Index of archived forum posts

Question:

CkString getEnc("utf-8") strips trailing double-quote

Mar 31 '14 at 03:04

After upgrading from 9.4.1.68 to 9.5.0.16, I am experiencing a strange issue with CkString's getEnc() method. If the CkString contains a UTF-8 encoded string and I use getEnc("utf-8") to get the string, any trailing double-quote sign will be stripped. I know that it should not be necessary to use getEnc() in this case, but I have my reasons and this is simply an example. If I use getUtf8() that should be the same as getEnc("utf-8"), the returned string keeps the trailing double-quote sign.

Here is an example:

CkString cks; cks.appendUtf8("\"123\"");
const char *str = cks.getEnc("utf-8");
const char *str2 = cks.getUtf8();

The content of str will be "123, but the content of str2 will be "123". They should be identical.
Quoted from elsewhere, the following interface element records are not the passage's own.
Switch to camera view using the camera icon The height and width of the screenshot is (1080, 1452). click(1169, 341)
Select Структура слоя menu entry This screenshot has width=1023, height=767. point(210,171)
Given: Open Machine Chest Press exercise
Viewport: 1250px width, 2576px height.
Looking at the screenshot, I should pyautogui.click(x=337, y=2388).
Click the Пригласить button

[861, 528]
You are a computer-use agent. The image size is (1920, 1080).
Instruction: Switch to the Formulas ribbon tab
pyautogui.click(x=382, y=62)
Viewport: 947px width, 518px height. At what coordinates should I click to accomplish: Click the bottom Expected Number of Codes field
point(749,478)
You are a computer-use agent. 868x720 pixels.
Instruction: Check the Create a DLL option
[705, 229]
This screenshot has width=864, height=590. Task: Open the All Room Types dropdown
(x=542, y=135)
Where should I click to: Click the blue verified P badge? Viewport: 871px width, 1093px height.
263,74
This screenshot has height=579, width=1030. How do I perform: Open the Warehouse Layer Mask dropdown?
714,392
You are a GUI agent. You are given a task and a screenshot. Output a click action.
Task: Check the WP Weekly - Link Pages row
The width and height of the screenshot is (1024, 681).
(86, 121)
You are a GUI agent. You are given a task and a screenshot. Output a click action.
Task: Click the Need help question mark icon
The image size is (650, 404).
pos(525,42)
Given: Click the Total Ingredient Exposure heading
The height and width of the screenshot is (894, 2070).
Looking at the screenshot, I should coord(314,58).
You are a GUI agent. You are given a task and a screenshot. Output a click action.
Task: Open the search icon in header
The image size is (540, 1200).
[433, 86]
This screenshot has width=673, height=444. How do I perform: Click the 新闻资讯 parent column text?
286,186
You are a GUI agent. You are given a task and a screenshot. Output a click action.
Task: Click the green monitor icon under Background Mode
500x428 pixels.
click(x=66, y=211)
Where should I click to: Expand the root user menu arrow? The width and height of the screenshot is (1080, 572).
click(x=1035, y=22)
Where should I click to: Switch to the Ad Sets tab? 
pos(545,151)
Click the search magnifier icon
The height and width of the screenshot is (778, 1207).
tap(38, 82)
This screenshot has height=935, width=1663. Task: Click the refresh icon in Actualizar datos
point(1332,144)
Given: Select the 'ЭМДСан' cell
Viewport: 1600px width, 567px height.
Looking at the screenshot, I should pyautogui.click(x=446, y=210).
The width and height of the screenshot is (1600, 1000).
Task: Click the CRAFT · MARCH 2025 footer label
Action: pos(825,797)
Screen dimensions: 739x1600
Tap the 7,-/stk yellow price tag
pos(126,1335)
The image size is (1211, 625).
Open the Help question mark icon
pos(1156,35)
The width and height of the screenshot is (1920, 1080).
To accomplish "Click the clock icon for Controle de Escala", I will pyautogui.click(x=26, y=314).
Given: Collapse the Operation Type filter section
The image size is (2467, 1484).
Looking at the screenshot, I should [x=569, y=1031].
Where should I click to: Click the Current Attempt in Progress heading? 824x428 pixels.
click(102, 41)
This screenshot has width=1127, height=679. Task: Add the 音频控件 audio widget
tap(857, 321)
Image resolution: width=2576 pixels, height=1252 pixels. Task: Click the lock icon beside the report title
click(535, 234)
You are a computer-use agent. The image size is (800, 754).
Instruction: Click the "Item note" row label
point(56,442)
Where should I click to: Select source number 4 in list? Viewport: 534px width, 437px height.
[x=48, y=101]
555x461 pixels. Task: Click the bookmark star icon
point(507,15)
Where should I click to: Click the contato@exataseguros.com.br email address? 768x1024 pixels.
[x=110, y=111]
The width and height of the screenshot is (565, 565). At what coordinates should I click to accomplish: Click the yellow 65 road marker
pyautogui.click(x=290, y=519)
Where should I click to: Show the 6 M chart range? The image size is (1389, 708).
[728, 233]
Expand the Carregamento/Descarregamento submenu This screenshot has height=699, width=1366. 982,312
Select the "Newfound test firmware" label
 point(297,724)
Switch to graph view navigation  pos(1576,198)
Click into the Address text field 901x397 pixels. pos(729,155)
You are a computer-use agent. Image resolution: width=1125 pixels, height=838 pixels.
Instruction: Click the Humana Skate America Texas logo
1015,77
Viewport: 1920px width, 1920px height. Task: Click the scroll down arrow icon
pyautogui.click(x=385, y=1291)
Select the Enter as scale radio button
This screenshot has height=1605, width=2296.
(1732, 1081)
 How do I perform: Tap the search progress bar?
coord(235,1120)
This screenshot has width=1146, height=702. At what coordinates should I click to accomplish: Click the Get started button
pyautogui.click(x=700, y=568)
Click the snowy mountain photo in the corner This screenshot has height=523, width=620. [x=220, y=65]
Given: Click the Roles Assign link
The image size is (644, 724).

This worked fine in 9.4.1.68. I could simply rewrite my code, but it looks like there is an error in getEnc() with UTF-8. I should mention that if I do the exact same test using ANSI only, the error does not happen.

Accepted Answer

Thanks. The problem was found and fixed. However, it is only a problem when "utf-8" is the argument to getEnc because this is the value that internally needs no conversion (because the string is stored internally as utf-8). The error was caused by the incorrect expectation that a buffer would contain the terminating null but it did not.

The workaround, until the next "SP1" version release, is to call getUtf8() instead of getEnc("utf-8"). Any other charset passed to getEnc won't cause the problem.

Answer

Unfortunately it appears that CkHttpRequest's LoadBodyFromString(const char bodyStr, const char charset) method has the same issue while using .put_Utf8(true) and setting the output "charset" to "utf-8" as well, e.g.:

CkHttpRequest req;
req.put_Utf8(true);
req.LoadBodyFromString("{ utf-8 encoded json string }", "utf-8");
...
CkHttpResponse *resp = http.SynchronousRequest(domain, port, ssl, req);

Monitoring the http request with e.g. Fiddler2 shows that the trailing bracket in the example above, gets stripped away. Again this worked with 9.4.x so I guess that the issue is related or perhaps even caused by the CkString issue?

If I do not specify put_Utf8(true) it works fine, but since the input string is utf-8 encoded, so I need to specify it.

Answer

Thanks! Chilkat will re-release the v9.5.0 C++ libs, adding a micro-version (or patch number) which will be something like "v9.5.0.21".

Answer

I see that newest download is 9.5.0.21, but you have not posted that is was released (You only wrote that you would re-release, but not when)?

Is 9.5.0.21 safe to use?

I noticed that code comments in some cases have character/encoding errors (e.g. CkHttp.h line 1776: Amazon"™s instead of Amazon's). I am quite frankly afraid to use the new version, since proper and trusted encoding is my main concern here.